Among the entries below, find the line with "Select the 6 hours timeline option", then quote it and each following line up to and including the line with "has height=1520, width=1762.", and nothing else.
AVAILABLE RECORDS section start
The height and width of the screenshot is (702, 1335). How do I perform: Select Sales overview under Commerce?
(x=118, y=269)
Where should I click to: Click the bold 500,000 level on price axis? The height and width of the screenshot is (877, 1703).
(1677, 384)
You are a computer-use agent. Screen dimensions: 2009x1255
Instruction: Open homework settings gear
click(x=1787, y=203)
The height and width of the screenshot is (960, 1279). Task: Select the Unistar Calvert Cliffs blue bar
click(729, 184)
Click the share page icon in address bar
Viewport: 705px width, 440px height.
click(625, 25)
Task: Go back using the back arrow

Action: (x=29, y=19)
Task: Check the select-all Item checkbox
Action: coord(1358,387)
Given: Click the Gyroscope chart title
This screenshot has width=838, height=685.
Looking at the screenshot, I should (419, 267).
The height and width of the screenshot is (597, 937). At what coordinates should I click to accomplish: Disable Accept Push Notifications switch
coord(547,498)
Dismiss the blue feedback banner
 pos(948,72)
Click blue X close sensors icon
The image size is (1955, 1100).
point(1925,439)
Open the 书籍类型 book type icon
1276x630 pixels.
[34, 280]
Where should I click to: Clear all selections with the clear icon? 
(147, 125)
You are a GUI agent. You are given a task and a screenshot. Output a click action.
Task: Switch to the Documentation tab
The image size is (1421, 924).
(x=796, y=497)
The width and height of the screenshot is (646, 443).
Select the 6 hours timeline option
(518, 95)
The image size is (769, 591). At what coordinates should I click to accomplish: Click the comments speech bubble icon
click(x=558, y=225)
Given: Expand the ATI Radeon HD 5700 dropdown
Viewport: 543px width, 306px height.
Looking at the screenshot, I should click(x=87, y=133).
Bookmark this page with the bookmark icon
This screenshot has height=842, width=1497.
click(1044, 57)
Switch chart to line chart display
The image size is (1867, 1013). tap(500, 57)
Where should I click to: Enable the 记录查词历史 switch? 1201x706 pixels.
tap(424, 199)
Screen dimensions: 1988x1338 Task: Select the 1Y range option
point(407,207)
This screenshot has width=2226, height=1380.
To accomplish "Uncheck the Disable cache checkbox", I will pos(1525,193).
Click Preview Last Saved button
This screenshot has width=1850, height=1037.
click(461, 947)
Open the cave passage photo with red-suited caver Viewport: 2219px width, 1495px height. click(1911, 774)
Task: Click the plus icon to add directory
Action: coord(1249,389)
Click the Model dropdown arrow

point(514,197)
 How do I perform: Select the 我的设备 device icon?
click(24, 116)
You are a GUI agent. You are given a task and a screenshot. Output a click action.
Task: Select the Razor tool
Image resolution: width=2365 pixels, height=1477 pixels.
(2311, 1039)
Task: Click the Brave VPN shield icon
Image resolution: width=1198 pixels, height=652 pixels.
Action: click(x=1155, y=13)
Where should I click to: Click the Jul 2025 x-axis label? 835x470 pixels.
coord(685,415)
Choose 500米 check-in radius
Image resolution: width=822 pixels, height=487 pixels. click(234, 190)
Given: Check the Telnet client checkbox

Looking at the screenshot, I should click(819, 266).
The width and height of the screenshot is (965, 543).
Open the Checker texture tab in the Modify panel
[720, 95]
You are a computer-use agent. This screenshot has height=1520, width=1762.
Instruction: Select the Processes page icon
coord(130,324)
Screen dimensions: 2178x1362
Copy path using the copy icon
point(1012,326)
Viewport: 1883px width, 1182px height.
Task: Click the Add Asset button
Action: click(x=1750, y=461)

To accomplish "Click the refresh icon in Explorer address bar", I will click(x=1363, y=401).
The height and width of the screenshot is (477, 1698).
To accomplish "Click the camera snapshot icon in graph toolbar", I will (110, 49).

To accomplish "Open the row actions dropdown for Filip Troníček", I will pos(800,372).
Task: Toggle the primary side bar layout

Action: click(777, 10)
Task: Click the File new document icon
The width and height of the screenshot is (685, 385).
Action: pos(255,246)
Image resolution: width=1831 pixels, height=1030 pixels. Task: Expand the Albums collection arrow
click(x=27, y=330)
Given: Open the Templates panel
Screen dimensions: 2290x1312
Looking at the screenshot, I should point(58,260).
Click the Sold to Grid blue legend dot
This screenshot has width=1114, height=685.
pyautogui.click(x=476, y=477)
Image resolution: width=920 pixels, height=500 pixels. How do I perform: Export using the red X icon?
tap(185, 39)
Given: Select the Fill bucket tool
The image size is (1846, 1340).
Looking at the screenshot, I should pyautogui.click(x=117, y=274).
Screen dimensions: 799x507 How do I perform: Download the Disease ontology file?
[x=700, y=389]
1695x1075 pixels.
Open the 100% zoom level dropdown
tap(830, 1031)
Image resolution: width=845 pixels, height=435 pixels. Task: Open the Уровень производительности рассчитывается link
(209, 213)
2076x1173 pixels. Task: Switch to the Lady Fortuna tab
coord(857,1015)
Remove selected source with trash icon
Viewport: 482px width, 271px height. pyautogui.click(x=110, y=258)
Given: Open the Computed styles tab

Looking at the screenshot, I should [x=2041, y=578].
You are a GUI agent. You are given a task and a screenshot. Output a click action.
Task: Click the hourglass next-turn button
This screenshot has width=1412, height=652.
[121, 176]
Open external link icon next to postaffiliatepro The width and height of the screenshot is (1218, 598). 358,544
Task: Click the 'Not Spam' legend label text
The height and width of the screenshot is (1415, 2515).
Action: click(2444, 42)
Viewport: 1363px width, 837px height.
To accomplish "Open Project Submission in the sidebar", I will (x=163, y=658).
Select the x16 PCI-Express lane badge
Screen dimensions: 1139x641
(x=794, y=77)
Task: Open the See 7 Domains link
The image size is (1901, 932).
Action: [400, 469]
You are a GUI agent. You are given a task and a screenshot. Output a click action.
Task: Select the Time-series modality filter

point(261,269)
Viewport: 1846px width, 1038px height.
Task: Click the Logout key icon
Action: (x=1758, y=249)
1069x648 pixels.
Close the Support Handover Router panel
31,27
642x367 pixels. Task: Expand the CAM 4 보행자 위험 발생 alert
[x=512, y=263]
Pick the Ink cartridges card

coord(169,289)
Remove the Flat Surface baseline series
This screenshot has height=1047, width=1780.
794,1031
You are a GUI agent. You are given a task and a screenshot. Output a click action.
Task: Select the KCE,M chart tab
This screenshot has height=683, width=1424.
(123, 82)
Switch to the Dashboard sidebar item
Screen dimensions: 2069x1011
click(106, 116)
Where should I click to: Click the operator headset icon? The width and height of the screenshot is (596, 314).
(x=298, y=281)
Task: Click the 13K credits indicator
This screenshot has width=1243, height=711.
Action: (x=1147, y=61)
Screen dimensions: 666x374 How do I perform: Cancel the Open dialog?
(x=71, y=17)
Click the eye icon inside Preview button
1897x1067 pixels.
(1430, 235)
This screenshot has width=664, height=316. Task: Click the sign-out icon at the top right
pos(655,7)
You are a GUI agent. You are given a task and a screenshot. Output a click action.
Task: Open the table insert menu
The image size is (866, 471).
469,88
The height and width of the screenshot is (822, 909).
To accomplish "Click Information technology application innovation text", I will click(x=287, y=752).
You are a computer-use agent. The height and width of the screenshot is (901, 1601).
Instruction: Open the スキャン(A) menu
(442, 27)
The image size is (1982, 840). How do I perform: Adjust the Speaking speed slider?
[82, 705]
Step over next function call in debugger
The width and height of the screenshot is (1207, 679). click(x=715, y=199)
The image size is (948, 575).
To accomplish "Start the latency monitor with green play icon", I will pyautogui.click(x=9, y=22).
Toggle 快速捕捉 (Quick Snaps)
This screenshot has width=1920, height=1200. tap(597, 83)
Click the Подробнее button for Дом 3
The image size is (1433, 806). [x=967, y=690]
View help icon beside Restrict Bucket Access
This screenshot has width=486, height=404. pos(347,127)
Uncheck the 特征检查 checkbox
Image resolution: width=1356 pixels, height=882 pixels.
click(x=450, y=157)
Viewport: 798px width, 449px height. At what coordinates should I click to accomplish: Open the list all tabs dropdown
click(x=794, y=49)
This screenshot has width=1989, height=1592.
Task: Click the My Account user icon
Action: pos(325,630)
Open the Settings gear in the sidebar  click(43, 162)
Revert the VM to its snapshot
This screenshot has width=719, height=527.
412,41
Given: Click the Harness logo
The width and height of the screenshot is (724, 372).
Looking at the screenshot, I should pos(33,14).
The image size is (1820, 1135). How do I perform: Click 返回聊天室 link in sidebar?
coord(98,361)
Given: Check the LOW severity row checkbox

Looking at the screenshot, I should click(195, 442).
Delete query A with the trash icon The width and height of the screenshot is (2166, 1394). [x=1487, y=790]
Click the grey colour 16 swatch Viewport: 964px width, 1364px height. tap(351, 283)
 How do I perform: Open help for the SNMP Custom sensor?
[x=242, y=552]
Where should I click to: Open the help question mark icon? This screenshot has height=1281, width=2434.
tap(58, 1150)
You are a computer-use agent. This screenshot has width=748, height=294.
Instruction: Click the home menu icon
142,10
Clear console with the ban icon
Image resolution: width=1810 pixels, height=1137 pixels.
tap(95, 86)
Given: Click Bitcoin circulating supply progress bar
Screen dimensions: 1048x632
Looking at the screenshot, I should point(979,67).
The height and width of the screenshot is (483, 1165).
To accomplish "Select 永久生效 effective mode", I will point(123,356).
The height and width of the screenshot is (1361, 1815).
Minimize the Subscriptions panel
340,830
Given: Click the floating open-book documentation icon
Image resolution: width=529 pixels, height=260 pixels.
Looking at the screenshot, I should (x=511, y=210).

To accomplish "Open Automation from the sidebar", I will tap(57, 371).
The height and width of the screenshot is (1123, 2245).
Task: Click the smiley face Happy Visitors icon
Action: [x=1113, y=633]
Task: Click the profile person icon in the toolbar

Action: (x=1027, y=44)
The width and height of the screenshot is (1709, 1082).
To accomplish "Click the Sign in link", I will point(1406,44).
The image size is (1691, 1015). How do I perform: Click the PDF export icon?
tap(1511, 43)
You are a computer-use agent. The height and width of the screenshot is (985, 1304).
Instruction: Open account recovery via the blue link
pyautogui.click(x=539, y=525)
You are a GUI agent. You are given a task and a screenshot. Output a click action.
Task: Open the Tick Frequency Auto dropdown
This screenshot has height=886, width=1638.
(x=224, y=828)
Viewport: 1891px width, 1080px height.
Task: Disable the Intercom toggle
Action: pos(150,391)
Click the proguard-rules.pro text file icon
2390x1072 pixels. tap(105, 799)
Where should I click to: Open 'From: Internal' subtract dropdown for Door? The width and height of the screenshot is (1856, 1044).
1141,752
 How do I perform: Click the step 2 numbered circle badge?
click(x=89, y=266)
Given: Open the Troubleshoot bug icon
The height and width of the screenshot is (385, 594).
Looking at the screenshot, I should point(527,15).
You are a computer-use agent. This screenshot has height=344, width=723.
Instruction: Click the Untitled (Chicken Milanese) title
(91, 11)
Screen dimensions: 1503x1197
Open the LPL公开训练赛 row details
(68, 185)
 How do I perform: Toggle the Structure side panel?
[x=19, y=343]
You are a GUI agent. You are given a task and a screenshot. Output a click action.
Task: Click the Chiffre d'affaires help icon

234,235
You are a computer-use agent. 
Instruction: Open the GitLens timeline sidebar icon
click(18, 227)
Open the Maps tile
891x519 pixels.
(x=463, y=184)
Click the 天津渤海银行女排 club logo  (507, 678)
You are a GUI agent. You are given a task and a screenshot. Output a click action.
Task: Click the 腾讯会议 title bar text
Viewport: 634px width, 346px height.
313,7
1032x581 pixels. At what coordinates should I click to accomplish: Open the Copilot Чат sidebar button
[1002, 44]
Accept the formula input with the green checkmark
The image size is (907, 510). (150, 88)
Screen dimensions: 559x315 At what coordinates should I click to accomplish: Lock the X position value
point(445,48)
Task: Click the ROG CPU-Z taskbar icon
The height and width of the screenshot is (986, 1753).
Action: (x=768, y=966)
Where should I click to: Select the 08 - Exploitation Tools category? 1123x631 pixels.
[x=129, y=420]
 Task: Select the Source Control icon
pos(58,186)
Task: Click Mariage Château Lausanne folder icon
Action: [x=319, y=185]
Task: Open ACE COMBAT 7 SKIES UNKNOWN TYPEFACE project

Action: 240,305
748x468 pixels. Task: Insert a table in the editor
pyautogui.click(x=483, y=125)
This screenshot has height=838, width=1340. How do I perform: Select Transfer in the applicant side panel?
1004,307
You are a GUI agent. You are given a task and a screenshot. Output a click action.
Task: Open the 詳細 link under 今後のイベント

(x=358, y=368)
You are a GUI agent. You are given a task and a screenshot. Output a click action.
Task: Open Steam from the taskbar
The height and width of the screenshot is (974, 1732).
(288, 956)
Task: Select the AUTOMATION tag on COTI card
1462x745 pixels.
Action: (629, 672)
AVAILABLE RECORDS section end
▸ **WRITTEN RESPONSE**:
Select the 6 hours timeline option
(518, 95)
The image size is (769, 591). At what coordinates should I click to accomplish: Click the comments speech bubble icon
click(x=558, y=225)
Given: Expand the ATI Radeon HD 5700 dropdown
Viewport: 543px width, 306px height.
Looking at the screenshot, I should click(x=87, y=133).
Bookmark this page with the bookmark icon
This screenshot has height=842, width=1497.
click(1044, 57)
Switch chart to line chart display
The image size is (1867, 1013). tap(500, 57)
Where should I click to: Enable the 记录查词历史 switch? 1201x706 pixels.
tap(424, 199)
Screen dimensions: 1988x1338 Task: Select the 1Y range option
point(407,207)
This screenshot has width=2226, height=1380.
To accomplish "Uncheck the Disable cache checkbox", I will pos(1525,193).
Click Preview Last Saved button
This screenshot has width=1850, height=1037.
click(461, 947)
Open the cave passage photo with red-suited caver Viewport: 2219px width, 1495px height. click(1911, 774)
Task: Click the plus icon to add directory
Action: coord(1249,389)
Click the Model dropdown arrow

point(514,197)
 How do I perform: Select the 我的设备 device icon?
click(24, 116)
You are a GUI agent. You are given a task and a screenshot. Output a click action.
Task: Select the Razor tool
Image resolution: width=2365 pixels, height=1477 pixels.
(2311, 1039)
Task: Click the Brave VPN shield icon
Image resolution: width=1198 pixels, height=652 pixels.
Action: click(x=1155, y=13)
Where should I click to: Click the Jul 2025 x-axis label? 835x470 pixels.
coord(685,415)
Choose 500米 check-in radius
Image resolution: width=822 pixels, height=487 pixels. click(234, 190)
Given: Check the Telnet client checkbox

Looking at the screenshot, I should click(819, 266).
The width and height of the screenshot is (965, 543).
Open the Checker texture tab in the Modify panel
[720, 95]
You are a computer-use agent. This screenshot has height=1520, width=1762.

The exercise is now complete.